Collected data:
# # # # #

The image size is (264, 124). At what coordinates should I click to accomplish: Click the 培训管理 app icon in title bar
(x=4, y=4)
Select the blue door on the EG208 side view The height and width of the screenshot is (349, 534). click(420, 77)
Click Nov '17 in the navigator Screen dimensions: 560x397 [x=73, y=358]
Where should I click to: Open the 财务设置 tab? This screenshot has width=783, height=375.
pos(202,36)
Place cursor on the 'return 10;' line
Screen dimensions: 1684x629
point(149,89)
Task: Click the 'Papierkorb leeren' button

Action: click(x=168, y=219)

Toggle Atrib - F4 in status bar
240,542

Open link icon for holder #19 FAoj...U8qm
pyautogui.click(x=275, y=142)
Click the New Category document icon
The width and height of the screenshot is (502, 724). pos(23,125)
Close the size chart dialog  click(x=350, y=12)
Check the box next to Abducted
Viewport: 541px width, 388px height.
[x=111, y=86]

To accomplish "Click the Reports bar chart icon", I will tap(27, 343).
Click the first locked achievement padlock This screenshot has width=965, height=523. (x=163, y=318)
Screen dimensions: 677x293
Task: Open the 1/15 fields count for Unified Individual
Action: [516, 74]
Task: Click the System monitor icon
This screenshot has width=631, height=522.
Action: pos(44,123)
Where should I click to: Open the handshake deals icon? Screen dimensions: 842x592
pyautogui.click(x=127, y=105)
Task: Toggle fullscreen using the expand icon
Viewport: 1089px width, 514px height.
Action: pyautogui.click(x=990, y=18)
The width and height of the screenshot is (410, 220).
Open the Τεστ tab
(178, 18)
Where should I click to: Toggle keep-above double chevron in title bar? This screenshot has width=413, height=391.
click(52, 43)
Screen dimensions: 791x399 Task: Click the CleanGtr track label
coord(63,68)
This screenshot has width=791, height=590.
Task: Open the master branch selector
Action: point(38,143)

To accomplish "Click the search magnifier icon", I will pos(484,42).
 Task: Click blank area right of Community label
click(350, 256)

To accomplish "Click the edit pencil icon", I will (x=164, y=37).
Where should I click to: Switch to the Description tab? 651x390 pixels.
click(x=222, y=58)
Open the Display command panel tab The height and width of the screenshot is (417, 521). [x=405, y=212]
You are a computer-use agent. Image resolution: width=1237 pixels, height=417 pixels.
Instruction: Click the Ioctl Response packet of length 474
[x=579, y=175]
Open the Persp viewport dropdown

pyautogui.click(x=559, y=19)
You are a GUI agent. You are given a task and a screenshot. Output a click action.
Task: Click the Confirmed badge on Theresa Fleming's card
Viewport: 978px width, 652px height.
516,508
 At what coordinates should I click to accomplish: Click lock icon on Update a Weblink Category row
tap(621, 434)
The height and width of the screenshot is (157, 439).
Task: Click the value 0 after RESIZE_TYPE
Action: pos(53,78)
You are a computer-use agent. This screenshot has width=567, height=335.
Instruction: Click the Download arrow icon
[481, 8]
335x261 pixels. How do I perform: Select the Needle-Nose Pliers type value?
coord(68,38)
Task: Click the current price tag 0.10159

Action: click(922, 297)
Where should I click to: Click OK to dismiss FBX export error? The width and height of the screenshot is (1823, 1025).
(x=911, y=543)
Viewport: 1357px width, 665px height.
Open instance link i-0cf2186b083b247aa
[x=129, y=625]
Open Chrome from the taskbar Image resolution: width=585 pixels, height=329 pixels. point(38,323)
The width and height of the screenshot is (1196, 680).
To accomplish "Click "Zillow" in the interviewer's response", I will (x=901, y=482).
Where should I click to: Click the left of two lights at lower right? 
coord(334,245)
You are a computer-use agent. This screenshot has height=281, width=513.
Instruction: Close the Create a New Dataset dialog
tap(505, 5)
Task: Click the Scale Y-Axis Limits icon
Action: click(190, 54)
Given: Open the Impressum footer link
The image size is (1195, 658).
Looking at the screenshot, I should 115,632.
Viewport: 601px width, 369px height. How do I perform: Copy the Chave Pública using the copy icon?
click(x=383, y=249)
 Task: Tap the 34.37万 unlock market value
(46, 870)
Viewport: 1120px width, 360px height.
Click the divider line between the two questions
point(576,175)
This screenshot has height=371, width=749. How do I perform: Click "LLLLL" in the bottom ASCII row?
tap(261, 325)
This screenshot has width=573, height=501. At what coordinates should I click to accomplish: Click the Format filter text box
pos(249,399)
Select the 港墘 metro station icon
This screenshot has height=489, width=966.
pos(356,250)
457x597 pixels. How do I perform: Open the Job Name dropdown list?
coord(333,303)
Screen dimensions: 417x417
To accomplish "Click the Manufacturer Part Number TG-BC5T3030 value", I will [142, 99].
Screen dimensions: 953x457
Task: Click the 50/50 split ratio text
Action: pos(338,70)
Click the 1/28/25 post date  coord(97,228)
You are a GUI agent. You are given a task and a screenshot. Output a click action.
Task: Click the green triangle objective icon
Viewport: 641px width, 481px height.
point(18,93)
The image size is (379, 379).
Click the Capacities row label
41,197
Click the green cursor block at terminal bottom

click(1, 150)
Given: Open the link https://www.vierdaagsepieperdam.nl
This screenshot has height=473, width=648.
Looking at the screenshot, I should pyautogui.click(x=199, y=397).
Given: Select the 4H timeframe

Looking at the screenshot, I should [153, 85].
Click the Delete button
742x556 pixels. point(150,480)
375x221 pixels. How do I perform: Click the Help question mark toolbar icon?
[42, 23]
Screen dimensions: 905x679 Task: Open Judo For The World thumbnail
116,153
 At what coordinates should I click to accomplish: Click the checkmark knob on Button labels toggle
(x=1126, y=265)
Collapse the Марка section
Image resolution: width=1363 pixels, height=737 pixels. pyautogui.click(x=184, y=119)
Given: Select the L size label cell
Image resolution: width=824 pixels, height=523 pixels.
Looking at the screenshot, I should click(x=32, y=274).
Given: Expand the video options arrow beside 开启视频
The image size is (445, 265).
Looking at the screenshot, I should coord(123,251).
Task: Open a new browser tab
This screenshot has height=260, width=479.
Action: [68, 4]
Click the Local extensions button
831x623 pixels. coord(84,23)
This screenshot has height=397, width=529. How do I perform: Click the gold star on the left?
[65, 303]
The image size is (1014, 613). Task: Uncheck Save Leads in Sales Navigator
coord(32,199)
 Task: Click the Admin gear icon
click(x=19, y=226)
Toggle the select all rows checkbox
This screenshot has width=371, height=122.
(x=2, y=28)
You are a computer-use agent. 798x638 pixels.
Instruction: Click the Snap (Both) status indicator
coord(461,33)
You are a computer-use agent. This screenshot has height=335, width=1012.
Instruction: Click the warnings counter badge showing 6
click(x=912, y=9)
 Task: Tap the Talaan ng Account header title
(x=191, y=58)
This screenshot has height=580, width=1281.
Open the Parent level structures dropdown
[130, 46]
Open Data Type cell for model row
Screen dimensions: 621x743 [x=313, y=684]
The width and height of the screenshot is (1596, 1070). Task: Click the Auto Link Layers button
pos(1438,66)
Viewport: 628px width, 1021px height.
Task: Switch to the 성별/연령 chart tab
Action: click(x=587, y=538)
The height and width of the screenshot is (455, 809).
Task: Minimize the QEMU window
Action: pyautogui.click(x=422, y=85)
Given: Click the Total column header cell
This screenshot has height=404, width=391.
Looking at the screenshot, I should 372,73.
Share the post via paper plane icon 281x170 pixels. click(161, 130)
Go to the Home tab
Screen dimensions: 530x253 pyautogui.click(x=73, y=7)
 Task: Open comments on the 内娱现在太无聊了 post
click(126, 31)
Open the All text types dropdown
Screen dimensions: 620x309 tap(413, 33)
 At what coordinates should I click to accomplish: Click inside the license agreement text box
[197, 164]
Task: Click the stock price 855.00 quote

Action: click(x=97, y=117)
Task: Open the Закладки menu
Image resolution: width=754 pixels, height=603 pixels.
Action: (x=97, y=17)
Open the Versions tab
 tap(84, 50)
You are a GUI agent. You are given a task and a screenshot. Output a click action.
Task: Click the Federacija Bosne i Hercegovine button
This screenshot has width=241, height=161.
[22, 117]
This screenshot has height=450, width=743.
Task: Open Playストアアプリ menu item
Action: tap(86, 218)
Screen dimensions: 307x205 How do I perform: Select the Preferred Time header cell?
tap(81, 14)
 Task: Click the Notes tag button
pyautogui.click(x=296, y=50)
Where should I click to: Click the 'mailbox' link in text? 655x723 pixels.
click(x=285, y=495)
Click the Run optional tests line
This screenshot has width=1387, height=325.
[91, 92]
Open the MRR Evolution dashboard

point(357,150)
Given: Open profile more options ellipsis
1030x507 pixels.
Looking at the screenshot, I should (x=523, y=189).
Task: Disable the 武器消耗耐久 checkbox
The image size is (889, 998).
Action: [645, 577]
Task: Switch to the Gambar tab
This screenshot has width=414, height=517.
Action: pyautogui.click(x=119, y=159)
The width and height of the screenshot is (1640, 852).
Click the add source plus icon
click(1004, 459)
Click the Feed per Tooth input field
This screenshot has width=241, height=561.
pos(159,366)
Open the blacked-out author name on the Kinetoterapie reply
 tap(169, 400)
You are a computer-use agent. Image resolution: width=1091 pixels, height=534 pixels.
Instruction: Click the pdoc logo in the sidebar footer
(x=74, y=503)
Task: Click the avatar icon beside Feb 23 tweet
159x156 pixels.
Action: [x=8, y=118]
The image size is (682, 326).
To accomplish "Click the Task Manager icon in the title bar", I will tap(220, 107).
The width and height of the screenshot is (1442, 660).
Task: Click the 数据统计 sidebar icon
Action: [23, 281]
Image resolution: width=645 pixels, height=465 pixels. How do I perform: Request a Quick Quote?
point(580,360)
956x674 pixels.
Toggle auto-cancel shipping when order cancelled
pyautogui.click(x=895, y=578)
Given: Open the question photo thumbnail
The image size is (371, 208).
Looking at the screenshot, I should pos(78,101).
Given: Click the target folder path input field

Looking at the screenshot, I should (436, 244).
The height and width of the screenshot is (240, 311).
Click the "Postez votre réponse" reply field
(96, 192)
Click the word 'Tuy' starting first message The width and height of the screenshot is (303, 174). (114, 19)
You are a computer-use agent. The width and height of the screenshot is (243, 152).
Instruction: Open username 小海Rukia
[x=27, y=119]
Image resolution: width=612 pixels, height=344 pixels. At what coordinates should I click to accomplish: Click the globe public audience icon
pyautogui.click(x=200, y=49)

# # # # #

WORK TASK: The lines above from the one with "Close the size" through the one with "You are a computer-use agent. Image resolution: width=1237" are to be duplicated exactly, ends included, with nothing added.

ANSWER BOX:
Close the size chart dialog  click(x=350, y=12)
Check the box next to Abducted
Viewport: 541px width, 388px height.
[x=111, y=86]

To accomplish "Click the Reports bar chart icon", I will tap(27, 343).
Click the first locked achievement padlock This screenshot has width=965, height=523. (x=163, y=318)
Screen dimensions: 677x293
Task: Open the 1/15 fields count for Unified Individual
Action: [516, 74]
Task: Click the System monitor icon
This screenshot has width=631, height=522.
Action: pos(44,123)
Where should I click to: Open the handshake deals icon? Screen dimensions: 842x592
pyautogui.click(x=127, y=105)
Task: Toggle fullscreen using the expand icon
Viewport: 1089px width, 514px height.
Action: pyautogui.click(x=990, y=18)
The width and height of the screenshot is (410, 220).
Open the Τεστ tab
(178, 18)
Where should I click to: Toggle keep-above double chevron in title bar? This screenshot has width=413, height=391.
click(52, 43)
Screen dimensions: 791x399 Task: Click the CleanGtr track label
coord(63,68)
This screenshot has width=791, height=590.
Task: Open the master branch selector
Action: point(38,143)

To accomplish "Click the search magnifier icon", I will pos(484,42).
 Task: Click blank area right of Community label
click(350, 256)

To accomplish "Click the edit pencil icon", I will (x=164, y=37).
Where should I click to: Switch to the Description tab? 651x390 pixels.
click(x=222, y=58)
Open the Display command panel tab The height and width of the screenshot is (417, 521). [x=405, y=212]
You are a computer-use agent. Image resolution: width=1237 pixels, height=417 pixels.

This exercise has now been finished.